Anova II table, df, drop1 and very complex regression models!
True, we don't know how much missing data there is in this particular case, and of course analyzing multiple imputed datasets will take more computational time than analyzing a single dataset (either complete or incomplete). My point was only that using listwise deletion to reduce an incomplete dataset to a complete one by discarding observations with missing data on the variables involved in the analyses could be changing the nature of the population to which one can legitimately generalize the results. If there is a trivial amount of missing data, that may not matter much because it won't change the answer much (negligible bias). But with larger amounts of missing data that difference may well be very important because now you're likely working from a more biased sample (or we can describe it as a sample that represents a different, more narrowly defined population). Drawing conclusions about the original target population from a biased sample is poor statistical and scientific practice. The number of people who regularly do so despite the fact that solutions to such a problem exist concerns me. I just wanted the original poster to consider the issues involved and assess the amount of missing data before blindly using listwise deletion. Steven J. Pierce, Ph.D. Associate Director Center for Statistical Training & Consulting (CSTAT) Michigan State University -----Original Message----- From: David Duffy [mailto:David.Duffy at qimrberghofer.edu.au] Sent: Wednesday, August 31, 2016 11:45 PM To: r-sig-mixed-models at r-project.org Subject: Re: [R-sig-ME] Anova II table, df, drop1 and very complex regression models!

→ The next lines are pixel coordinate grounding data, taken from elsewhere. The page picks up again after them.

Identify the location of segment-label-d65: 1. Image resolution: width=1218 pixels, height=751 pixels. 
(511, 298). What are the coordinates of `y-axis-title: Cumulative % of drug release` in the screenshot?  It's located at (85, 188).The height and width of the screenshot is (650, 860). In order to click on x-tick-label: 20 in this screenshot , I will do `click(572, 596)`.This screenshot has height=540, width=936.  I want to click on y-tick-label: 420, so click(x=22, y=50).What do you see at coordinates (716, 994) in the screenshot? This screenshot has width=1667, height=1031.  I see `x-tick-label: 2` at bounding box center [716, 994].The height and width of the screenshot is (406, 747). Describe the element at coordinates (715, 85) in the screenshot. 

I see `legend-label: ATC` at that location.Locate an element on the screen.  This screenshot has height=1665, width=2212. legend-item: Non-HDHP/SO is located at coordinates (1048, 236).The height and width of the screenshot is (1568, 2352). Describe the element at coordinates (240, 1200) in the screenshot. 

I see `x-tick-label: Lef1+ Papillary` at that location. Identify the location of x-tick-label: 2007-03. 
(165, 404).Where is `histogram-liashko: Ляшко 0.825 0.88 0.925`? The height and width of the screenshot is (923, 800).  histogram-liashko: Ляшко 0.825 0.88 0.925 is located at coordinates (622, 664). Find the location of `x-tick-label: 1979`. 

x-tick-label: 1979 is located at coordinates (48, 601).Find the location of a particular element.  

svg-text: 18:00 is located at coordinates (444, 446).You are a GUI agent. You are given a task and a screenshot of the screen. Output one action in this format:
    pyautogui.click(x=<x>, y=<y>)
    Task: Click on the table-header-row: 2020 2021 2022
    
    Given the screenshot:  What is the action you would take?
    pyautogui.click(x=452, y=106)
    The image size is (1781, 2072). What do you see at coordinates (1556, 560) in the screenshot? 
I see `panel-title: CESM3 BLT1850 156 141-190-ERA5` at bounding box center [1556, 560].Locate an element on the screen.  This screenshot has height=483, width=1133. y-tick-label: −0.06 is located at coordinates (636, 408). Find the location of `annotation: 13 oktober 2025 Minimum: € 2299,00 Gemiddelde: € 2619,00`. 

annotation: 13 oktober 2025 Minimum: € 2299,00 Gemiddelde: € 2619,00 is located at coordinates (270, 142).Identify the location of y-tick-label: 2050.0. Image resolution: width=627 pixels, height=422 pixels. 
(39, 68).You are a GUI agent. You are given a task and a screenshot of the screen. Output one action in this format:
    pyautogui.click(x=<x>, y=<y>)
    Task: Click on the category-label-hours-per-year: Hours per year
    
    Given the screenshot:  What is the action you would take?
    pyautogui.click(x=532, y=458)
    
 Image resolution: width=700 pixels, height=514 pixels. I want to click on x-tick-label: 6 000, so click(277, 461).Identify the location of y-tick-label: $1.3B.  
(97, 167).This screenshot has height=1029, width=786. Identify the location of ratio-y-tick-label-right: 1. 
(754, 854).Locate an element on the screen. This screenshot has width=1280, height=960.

Steven J. Pierce [pierces1 at msu.edu] wrote:
I'd probably use Mplus (www.statmodel.com) for that, [...]
[snip]
Fortunately, the lavaan package in R replicates some of what Mplus can do.
Every couple of years, I mention OpenMx on this list: http://openmx.psyc.virginia.edu/ https://cran.r-project.org/web/packages/OpenMx/index.html I don't know exactly how much of Mplus's functionality it provides, but suspect it would be close to 100%. As to the OP's question, we don't know how much data is actually missing, or what pattern that takes. We also don't know why some of the fitted models differ by 0 d.f. If we did impute the data 5 times, wouldn't that give us an 80 h run-time? Cheers, David.